Cheap, effective and long-lasting

You don't need to spend a lot of money on new and different mental health therapies when there is one intervention that is guaranteed to work. This "secret" is not found in institutional programs nor is it promoted by mainstream mental health organizations, but it does work.

The institutional program that Chris was enrolled in for two years thought that as an institution it could replicate the secret, but it couldn't. An institution cannot do this. It tried to integrate the young people back into the community by giving them a reason to wake up every day, to interact with people their own age, to not become marginalized and excluded. It encouraged the "patients" to express themselves through art therapy, role playing, music and group therapy. I'm not saying these aren't worthy goals. It's just that this focus misses the real problem.

What it failed to grasp is that the constructs surrounding the defense mechanism of the individual are the result of the individual interacting with the familial environment, not the result of a biological disease nor of the schools he went or friends he has known. He is the way he is because of who he is is in relation to us. Exploring the different therapies that I have written about on this blog has made me understand the importance of emotional vibration. Emotional vibration begins in the womb.
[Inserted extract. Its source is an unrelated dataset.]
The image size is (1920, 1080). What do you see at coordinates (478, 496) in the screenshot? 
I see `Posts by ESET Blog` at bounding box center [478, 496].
So, the secret is very simple. The family (mother, father, close relatives) needs to accept the person as he or she is, not exclude him or her, value the person, empathize, sympathize, understand their own involvement in why this has happened, take steps to change, and give it time.


  1. The real secret is accepting the person and enlightening the person to the possibility that they can reject the condition.

    Jack Rosberg promotes (and I have applied it with success) that we express to the affected individual that it is them we care for and love and that the condition/ daemonic force/ whatever you wish to label it/ is awful and spiteful and hateful and deserves to be cast out. The therapist (or parent) then facilitates a ritual of catharsis to aid the individual in casting it out. The patient then can distinguish that their authentic self is separate from their delusional defense mechanism.

  2. Anonymous: Yeah, but on the other hand, this is in a way the same view the mh system holds. The "condition" is awful, spiteful, hateful, horrible, and so on, and so on. The only difference is that the mh system tells people they can't get rid of it, only "manage" it. And indeed, what is "the condition"? "The condition" is one's emotions, thoughts, reactions. Why would anyone want to get rid of their emotions, thoughts, and reactions? Why would they want to define them as awful, spiteful, hateful, etc.? They are what makes us alive human beings. If we are unable to react to the world we live in, we are unable to survive in it.

    I'm thankful that I was able to react. I'm thankful that I was able to establish defence mechanisms, "delusions", "hallucinations", "symptoms". In the end, they were all necessary for my survival, they were warning signs, telling me that something was very wrong, and they also were invaluable tools when I tried to find out what it was that was so very wrong. It wasn't before I'd found out what that was, and changed it, that I was able to cast the tools out, because I didn't need them anymore.

    If anything could be called awful, spiteful, hateful, etc., it is which the "condition" is a response to. Not the "condition" itself. IMO. But even here, what does it help to judge the past? It has happened, can't be changed. It can only be accepted in order to make future change possible, and let go of it.